By superimposing GP residuals onto the DiBenedetto baseline, the proposed model (solid orange curve) effectively corrects these local deviations (systematic and random noises) while preserving the physically meaningful trends imposed by the baseline and hard boundary constraints. The GPR correction primarily acted on regions where experimental and MD data persistently deviate from the baseline between 0.3 and 0.6, thereby enhancing data consistency across the entire DoC range without introducing non-physical oscillations. Notably, the model avoids overfitting sparse regions of the dataset, as evidenced by the final curve's smoothness and the absence of abnormal curvature near the endpoints. The wider 95 % confidence interval bands observed at low and intermediate degrees of cure arise from sparse experimental measurements and the relatively higher noise assigned to the MD data, where the automatically selected noise levels were 0.4 for MD and 0.4 for experiments. The predicted curve captures the theory-guided DiBenedetto trend well, and the model incorporates a reliable treatment of measurement and simulation noise.

4. Conclusions

In this study, the curing behavior of the PU system was characterized using thermal and rheological measurements conducted by DSC and a rheometer. The apparent E_a determined using the isoconversional method was 46.12 kJ/mol. A KS curing kinetics model was established to describe the curing evolution. In addition, the gelation point was identified based on combined DSC and rheological measurements, corresponding to a DoC of approximately 0.53.

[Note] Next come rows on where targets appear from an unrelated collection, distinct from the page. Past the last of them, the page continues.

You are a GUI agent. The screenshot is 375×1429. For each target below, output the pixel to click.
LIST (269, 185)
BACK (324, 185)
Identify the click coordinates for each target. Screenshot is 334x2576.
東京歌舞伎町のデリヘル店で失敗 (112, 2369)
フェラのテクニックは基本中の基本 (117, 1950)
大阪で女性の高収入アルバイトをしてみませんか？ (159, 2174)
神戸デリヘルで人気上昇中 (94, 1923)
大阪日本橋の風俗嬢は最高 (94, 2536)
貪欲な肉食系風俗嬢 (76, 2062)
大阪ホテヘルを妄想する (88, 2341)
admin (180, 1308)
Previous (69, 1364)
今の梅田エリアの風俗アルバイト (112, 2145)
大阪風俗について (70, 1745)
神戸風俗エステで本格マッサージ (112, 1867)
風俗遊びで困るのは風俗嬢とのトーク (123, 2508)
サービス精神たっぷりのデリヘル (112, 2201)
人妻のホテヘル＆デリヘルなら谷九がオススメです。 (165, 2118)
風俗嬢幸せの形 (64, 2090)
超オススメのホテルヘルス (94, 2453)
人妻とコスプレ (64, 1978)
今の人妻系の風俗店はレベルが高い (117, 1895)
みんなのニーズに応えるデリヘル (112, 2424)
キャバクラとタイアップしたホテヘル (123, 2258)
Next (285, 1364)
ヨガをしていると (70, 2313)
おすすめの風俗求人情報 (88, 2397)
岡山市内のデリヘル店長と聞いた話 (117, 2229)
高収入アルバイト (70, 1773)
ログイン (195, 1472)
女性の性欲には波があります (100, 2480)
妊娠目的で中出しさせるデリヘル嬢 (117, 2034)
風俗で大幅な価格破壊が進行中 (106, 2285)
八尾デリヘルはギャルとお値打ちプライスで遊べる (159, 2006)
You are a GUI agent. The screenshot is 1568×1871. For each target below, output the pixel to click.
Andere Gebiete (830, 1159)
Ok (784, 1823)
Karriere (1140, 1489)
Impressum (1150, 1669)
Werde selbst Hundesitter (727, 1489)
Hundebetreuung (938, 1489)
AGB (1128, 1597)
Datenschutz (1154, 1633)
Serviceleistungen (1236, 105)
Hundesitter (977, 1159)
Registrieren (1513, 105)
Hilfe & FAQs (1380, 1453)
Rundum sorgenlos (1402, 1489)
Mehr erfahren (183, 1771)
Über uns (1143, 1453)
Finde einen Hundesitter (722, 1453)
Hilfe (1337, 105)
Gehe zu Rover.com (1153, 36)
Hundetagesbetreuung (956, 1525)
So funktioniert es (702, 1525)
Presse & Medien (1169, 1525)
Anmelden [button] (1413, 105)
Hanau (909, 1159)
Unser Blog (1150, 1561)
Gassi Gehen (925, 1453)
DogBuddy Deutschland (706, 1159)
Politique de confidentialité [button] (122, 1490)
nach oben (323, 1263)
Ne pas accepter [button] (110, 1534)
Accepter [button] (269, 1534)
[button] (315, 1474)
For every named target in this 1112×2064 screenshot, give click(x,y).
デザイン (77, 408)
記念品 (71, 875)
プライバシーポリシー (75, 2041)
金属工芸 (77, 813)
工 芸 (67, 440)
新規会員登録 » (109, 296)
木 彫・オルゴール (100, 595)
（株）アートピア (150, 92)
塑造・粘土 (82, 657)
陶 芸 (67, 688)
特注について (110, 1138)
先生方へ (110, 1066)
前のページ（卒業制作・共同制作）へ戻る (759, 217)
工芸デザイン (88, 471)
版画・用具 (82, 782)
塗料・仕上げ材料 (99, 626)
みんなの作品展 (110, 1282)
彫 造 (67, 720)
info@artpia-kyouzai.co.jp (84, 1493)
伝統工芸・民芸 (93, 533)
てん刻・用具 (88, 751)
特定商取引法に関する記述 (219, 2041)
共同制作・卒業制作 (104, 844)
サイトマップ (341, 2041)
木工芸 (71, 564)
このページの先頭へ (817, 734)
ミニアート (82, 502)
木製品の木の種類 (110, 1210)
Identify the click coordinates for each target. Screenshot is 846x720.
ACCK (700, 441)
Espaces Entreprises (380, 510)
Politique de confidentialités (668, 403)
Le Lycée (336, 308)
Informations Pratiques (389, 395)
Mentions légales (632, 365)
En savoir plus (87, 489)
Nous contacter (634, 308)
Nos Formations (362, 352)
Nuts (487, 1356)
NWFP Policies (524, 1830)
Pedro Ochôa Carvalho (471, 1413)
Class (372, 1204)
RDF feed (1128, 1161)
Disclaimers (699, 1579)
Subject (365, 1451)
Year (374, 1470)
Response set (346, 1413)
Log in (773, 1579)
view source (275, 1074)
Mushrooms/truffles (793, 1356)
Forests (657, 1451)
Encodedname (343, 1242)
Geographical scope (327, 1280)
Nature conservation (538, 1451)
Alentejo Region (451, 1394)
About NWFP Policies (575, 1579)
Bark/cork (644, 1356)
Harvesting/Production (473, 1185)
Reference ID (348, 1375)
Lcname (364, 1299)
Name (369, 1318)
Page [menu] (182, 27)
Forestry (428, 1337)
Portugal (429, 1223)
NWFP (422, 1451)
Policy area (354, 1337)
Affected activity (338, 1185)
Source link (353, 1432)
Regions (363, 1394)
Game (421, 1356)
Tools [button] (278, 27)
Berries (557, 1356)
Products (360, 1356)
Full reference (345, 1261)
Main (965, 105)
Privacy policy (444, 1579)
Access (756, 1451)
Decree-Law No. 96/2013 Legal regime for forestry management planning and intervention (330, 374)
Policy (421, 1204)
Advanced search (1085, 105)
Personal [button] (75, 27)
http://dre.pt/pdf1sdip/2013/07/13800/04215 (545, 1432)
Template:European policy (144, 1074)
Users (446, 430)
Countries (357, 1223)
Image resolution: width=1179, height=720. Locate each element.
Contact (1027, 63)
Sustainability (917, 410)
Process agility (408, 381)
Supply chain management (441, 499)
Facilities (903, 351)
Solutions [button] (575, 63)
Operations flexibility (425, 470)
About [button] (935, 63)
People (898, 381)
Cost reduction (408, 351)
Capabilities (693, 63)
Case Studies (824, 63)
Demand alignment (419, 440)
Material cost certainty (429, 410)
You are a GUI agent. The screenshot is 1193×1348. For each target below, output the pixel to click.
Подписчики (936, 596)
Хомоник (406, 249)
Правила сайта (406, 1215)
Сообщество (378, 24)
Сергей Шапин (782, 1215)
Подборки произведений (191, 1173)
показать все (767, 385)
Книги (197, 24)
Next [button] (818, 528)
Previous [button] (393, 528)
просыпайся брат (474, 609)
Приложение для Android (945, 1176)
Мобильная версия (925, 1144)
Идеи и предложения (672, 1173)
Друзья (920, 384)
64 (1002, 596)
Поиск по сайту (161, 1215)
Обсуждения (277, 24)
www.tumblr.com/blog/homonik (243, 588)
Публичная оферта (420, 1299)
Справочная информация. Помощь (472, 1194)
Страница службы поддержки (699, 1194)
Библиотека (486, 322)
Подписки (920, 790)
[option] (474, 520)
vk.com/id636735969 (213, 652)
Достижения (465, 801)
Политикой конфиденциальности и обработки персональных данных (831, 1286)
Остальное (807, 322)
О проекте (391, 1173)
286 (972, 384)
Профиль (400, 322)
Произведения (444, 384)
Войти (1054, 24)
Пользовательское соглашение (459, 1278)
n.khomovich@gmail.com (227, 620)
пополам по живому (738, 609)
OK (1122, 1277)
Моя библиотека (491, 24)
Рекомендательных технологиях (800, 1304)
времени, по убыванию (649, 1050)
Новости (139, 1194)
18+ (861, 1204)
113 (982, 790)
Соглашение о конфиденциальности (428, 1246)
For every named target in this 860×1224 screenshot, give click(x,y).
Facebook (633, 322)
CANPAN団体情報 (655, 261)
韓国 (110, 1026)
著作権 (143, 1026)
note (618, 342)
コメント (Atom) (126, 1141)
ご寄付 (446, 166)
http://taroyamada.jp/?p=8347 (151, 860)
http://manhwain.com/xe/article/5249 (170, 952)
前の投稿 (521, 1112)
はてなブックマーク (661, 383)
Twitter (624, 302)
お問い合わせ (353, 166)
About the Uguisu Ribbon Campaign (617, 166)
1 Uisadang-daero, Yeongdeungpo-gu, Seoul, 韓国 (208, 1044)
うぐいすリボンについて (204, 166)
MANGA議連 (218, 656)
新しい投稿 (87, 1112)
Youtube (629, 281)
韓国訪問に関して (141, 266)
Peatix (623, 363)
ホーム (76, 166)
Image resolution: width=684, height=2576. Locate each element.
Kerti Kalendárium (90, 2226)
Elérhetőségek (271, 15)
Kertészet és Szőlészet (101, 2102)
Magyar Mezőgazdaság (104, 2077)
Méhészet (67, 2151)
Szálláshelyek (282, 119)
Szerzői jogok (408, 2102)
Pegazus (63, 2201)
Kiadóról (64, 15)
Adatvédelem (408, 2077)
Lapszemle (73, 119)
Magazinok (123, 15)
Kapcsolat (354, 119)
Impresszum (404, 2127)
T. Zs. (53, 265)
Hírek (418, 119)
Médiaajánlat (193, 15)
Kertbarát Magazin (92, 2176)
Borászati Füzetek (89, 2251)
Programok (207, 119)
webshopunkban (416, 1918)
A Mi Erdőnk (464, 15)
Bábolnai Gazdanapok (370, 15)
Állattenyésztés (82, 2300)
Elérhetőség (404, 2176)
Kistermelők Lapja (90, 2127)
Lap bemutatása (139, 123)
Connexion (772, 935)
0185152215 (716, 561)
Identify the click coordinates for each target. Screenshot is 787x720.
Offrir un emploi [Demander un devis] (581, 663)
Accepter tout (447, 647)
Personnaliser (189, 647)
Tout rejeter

Due to the rapid curing behavior of the PU system, the T_g was determined using a combination of experimental measurements and MD simulations. At the molecular scale, MD simulations were performed using LAMMPS, from which the corresponding T_g values were extracted at different DoC. GPR was employed as a bridging framework to integrate experimental DSC data and MD results, with crossvalidation used to ensure predictive robustness. A topological crosslinking approach was implemented in LAMMPS under different temperature conditions, from which a global DiBenedetto parameter of λ = 0.28 was determined. GPR enabled reliable forecasting the trend of T_g – α combined MD and experimental results with CI regions indicate DoC ranges dominated by MD data and limited experimental constraints. Furthermore, GP residuals effectively capture systematic, physics-driven biases in the T_g relationship, biases that cannot be fully described by the DiBenedetto model alone. In the T_g – α relationship, systematic, physics-driven biases exist that cannot be fully described by the DiBenedetto model alone.